If you saved a 20 Mb master file (or even half that size) for each of those 4.8 million documents, that’s serious storage and backup, not to speak of long-term management and preservation. And that’s just for a really, really small repository!”
Put another way: digitization done right will expand access and hopefully provide a seamless and improved experience for the user. But what happens on the back-end is anything but easier – it’s complex, labor-intensive, not well supported by market solutions (as Wythe notes), and is an ongoing problem-solving endeavor. Wythe is speaking primarily of textual or static image media; in general, collections of moving images multiply all of these issue by several orders of magnitude.
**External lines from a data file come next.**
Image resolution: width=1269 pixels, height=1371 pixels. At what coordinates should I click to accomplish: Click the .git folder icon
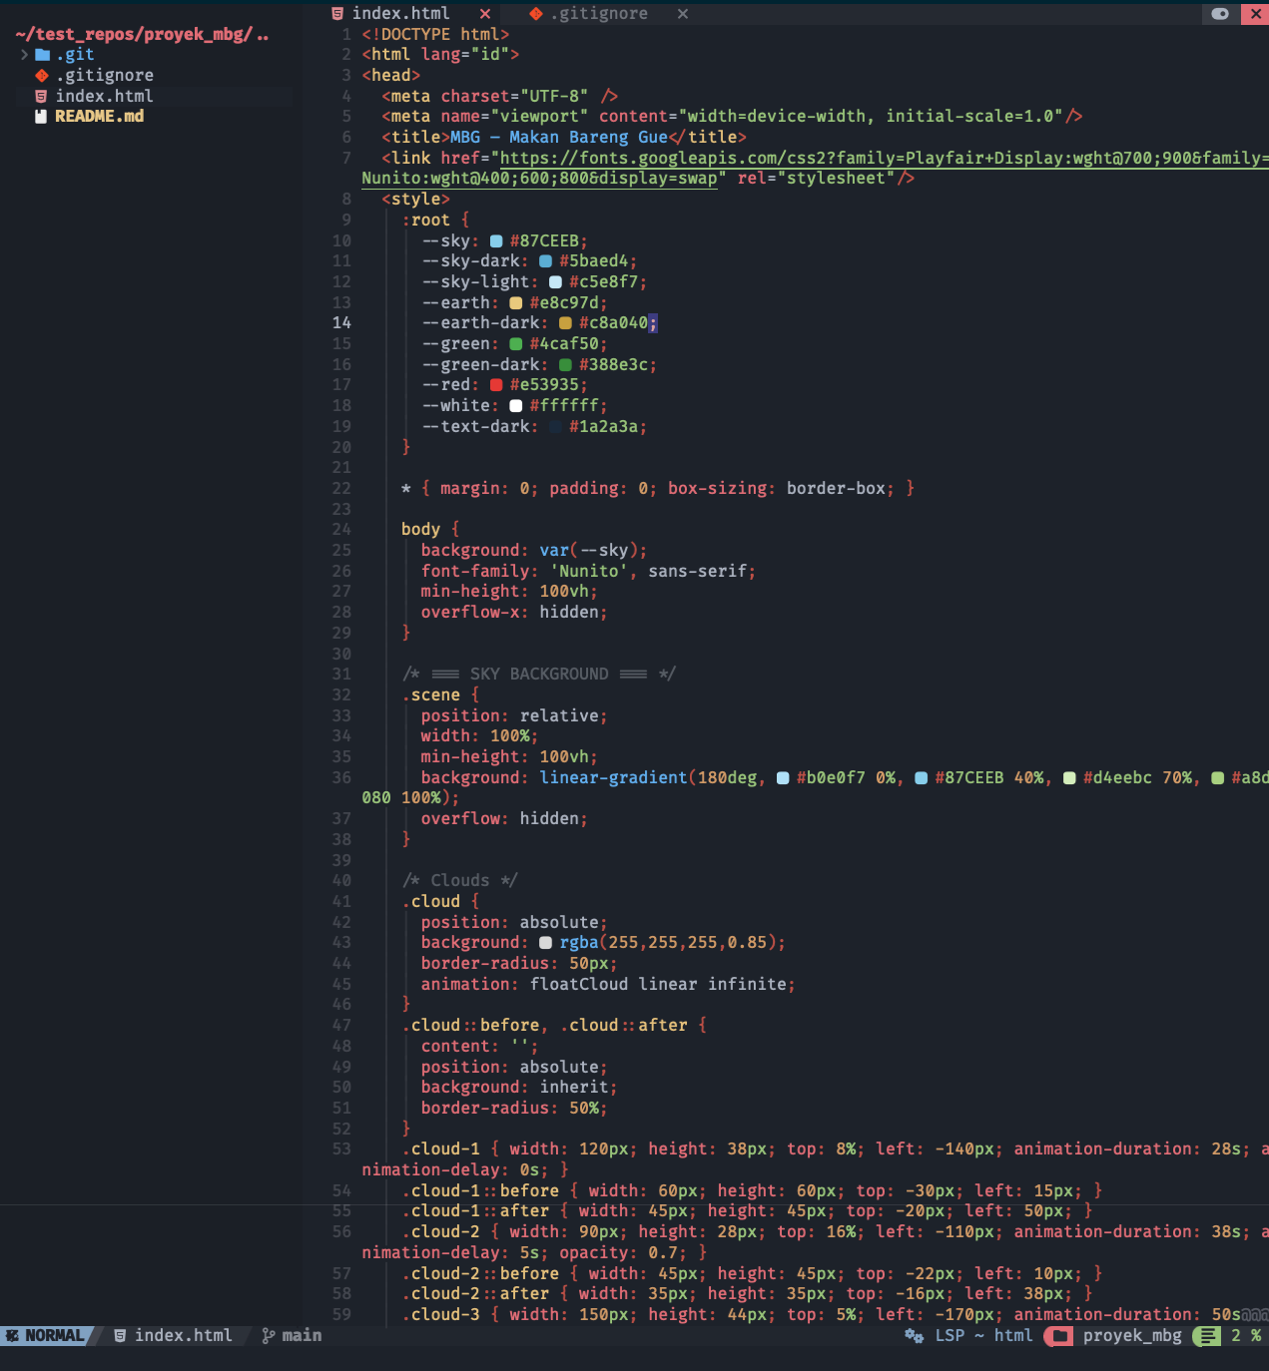[x=42, y=55]
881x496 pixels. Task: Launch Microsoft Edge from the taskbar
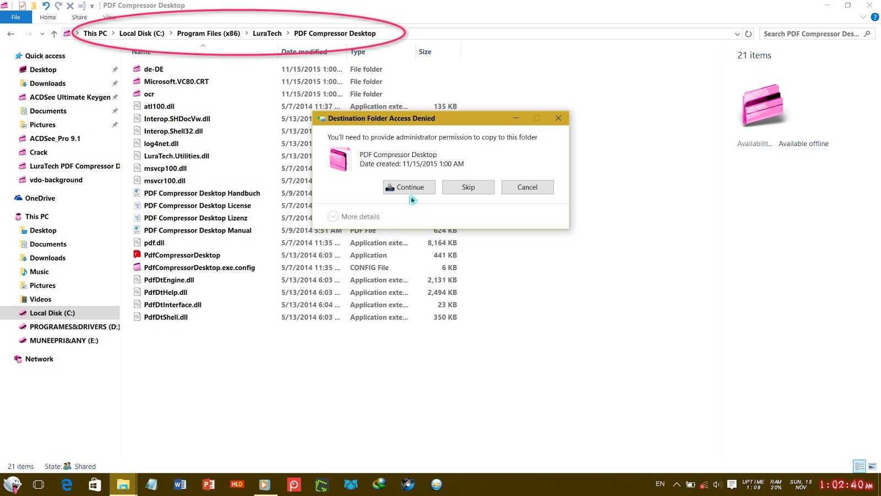pos(67,485)
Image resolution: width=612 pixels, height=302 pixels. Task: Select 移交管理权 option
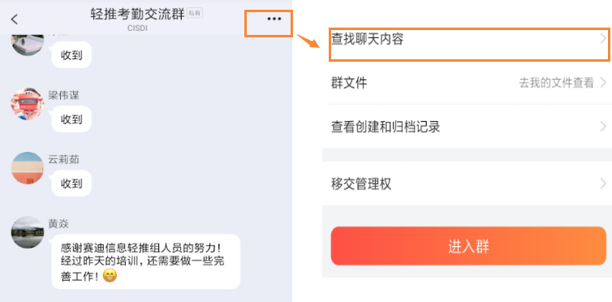[x=467, y=183]
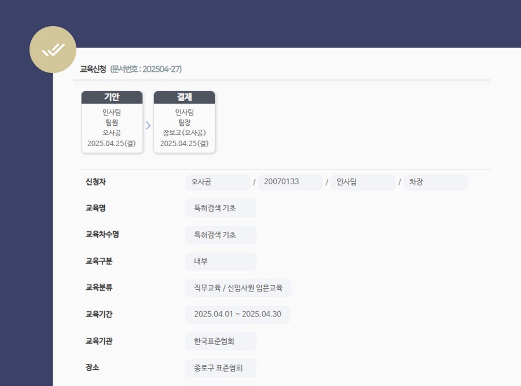Open the 교육구분 field showing 내부
The height and width of the screenshot is (386, 521).
(x=221, y=261)
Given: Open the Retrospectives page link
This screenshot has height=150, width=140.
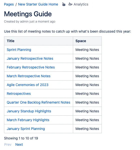Looking at the screenshot, I should pyautogui.click(x=19, y=94).
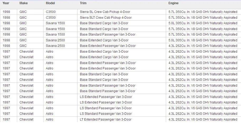This screenshot has width=241, height=124.
Task: Click Savana 2500 Base Extended Cargo Van trim
Action: click(104, 40)
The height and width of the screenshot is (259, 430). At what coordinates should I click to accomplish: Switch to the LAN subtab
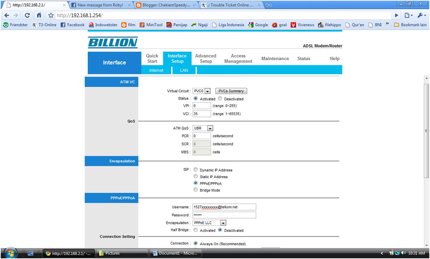pyautogui.click(x=184, y=70)
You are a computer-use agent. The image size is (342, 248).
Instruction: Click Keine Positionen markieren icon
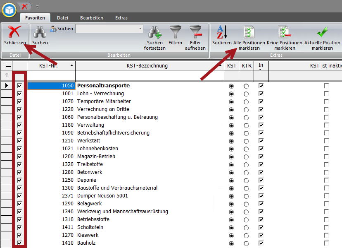(285, 32)

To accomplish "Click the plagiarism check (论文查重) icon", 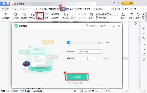I will 24,16.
At WITNESS our archive has been building its own asset management system, designed to support ongoing video production and multiple distribution streams, as well as long-term preservation and access. We began regular digitization of incoming media just about a year ago. Our organization is small but our access and distribution needs are extensive.
Take one WITNESS project: In 2006 we co-produced a video with partners Comissão Pastoral da Terra and the Center for Intl Justice & Law on slave labor in Brazil called Bound by Promises. The video was produced in four languages (Portuguese, Spanish, French and English) and 3 different lengths (for different audiences or purposes). Each version (that’s 12!) is archived in multiple formats: a tape master, a digital master, a viewing copy with time-code, an mpg2 with associated elements for DVD creation (PAL & NTSC), flash for web; other iterations are created on an as-needed basis. There are approximately 150 camera original source tapes, each requiring at minimum a digital master and access copy; dozens of stills; photoshop and quark files for packaging; Final Cut project backups and XMLs; audio and graphics files.
Metadata includes the technical information about the files (or tapes): audio & video codecs, bitrates, frame size, duration, hardware and format source.
Descriptive and discovery metadata includes shotlists, transcripts and translations of transcripts, indexing, and summaries that describe, contextualize and make clear the significance of the content.
And of course, any use is contingent upon rights, detailed information on security and restrictions, ownership, and consents from subjects.
While storage costs continue to drop, digital storage that is reliable and provides redundancy or backup is a considerable financial investment.
And then there’s migration: the lifecycle of media becomes increasingly shortened and accelerated; paper is still a much more robust archival medium that files or magnetic media. At MIT6 a few weeks ago, Richard Wright of the BBC (podcast here) offered up a schematic comparing the storage media through the ages, from stone to digital. In his estimation, each leap forward contains about 10 times more capacity while lasting 1/10th as long! And metadata becomes increasingly key and difficult, because – for one thing – there is so much more content to manage.
So, Wythe concludes, we all need to make choices. Agree. We also need to promote more understanding of the complexities of our task and the risk of profound loss if we fail at it.